- Record extracts -
□ □ □ □
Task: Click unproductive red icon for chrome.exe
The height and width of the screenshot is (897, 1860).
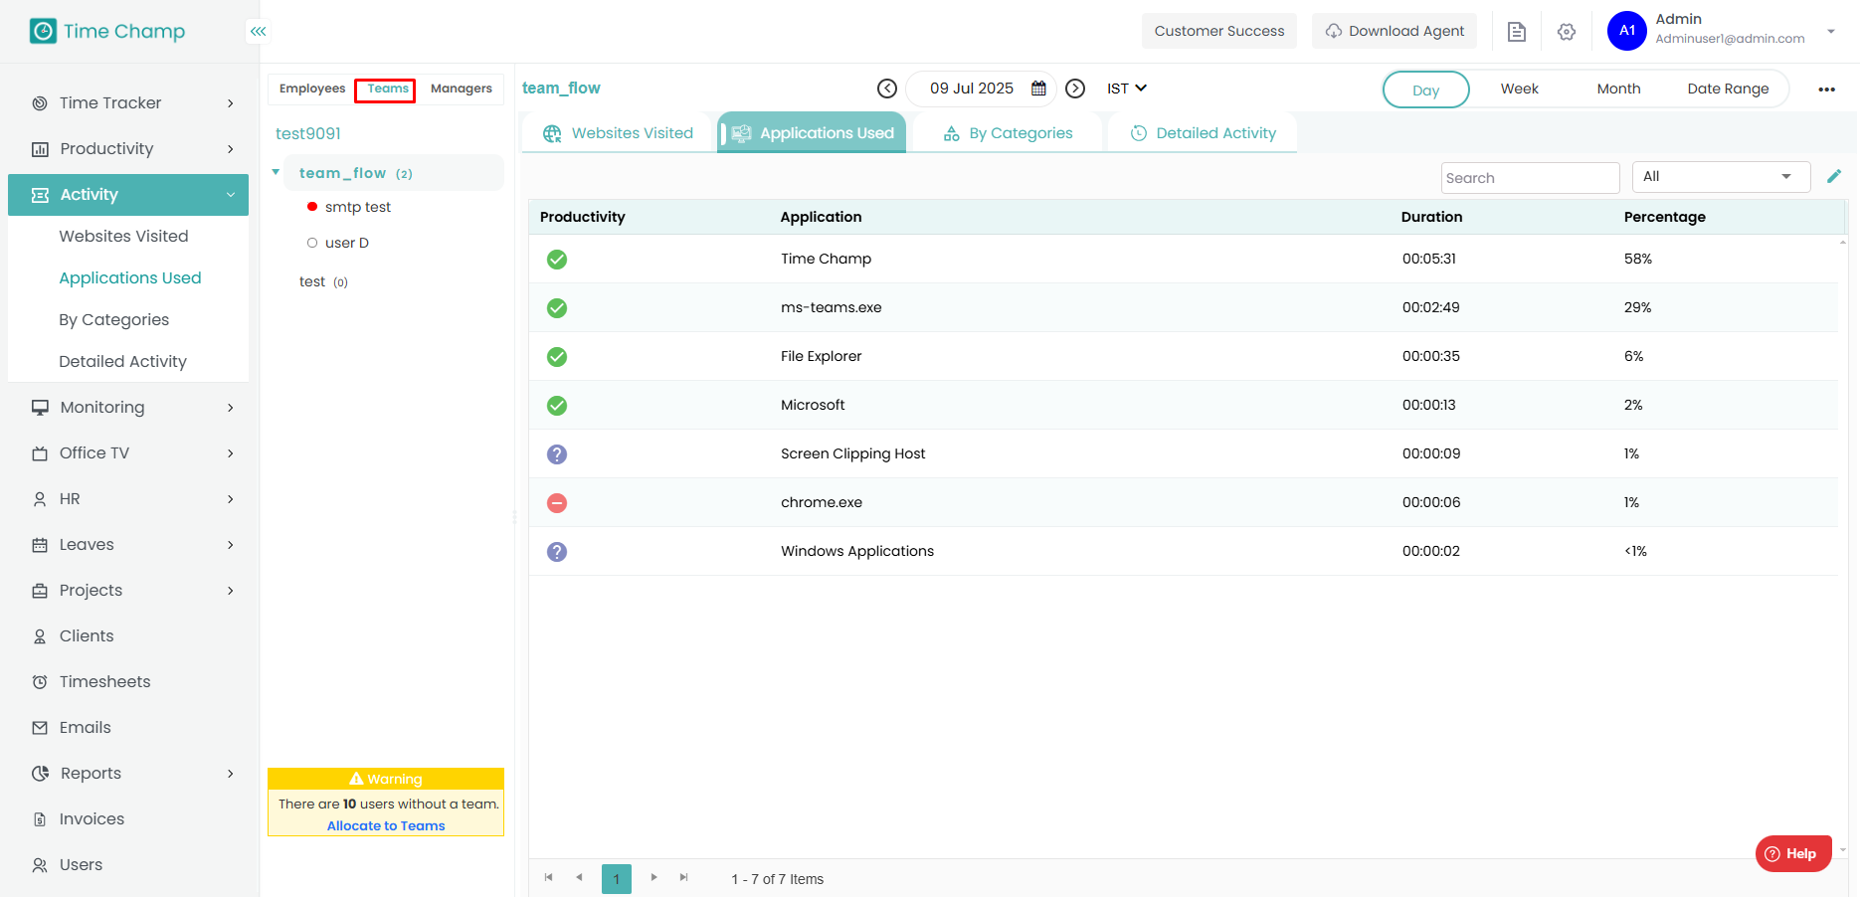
□ □ □ □
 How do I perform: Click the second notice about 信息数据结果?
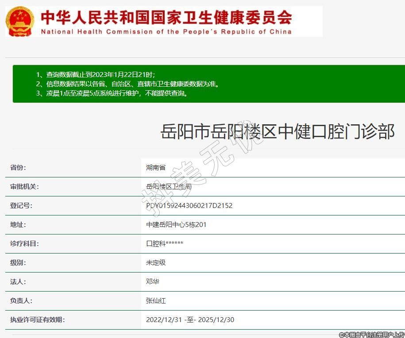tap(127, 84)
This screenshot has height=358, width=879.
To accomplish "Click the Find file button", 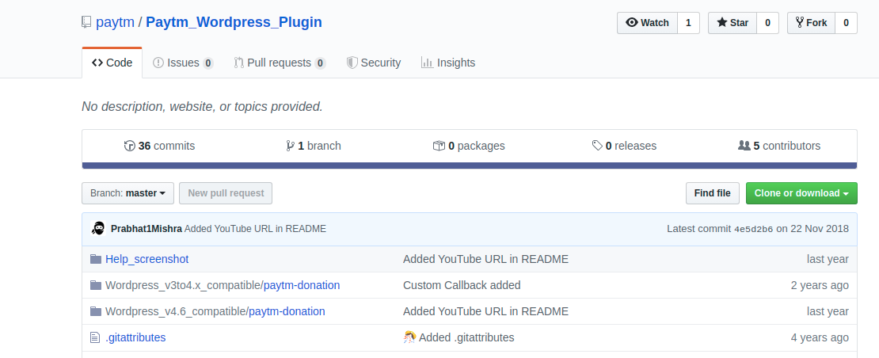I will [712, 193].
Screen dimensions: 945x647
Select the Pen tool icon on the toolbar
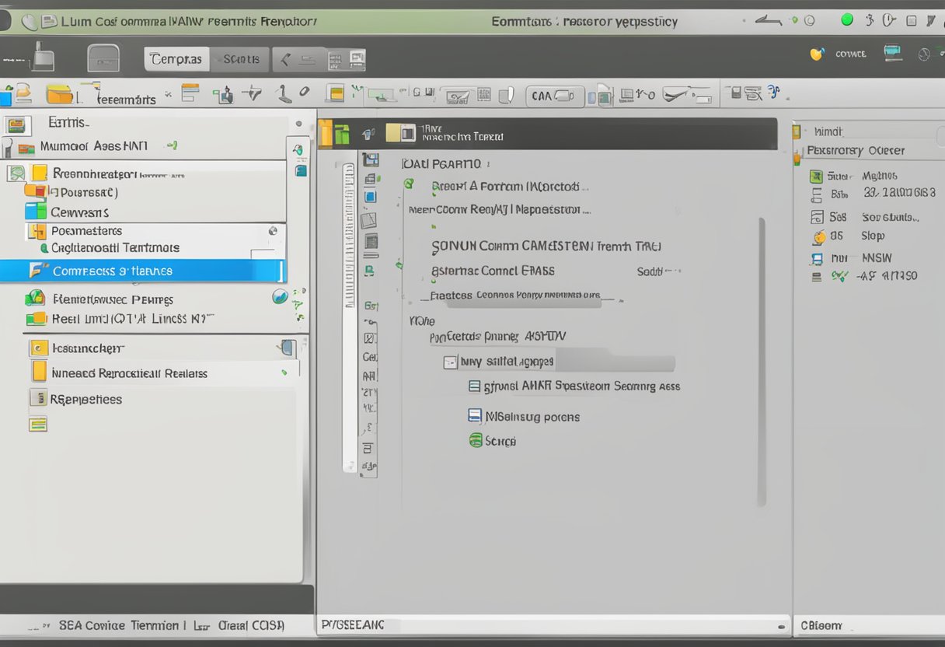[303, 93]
□ □ □ □
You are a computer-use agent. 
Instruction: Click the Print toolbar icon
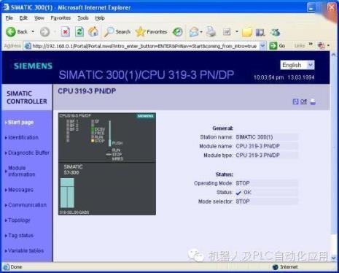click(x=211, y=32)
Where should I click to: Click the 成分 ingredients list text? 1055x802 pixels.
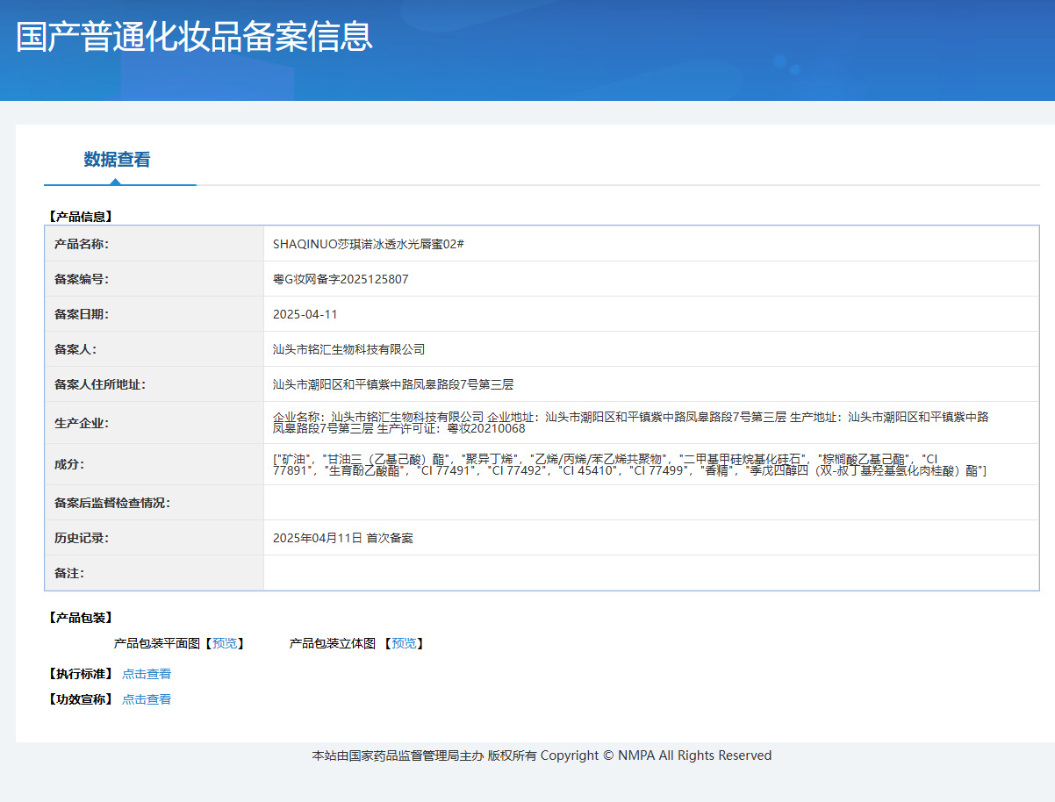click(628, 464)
□ □ □ □
- Task objective -
Where does the word "screenshot" appear in the listing above? Copy every line that holds it.

- Written response -
The height and width of the screenshot is (897, 1860).
This screenshot has height=358, width=879.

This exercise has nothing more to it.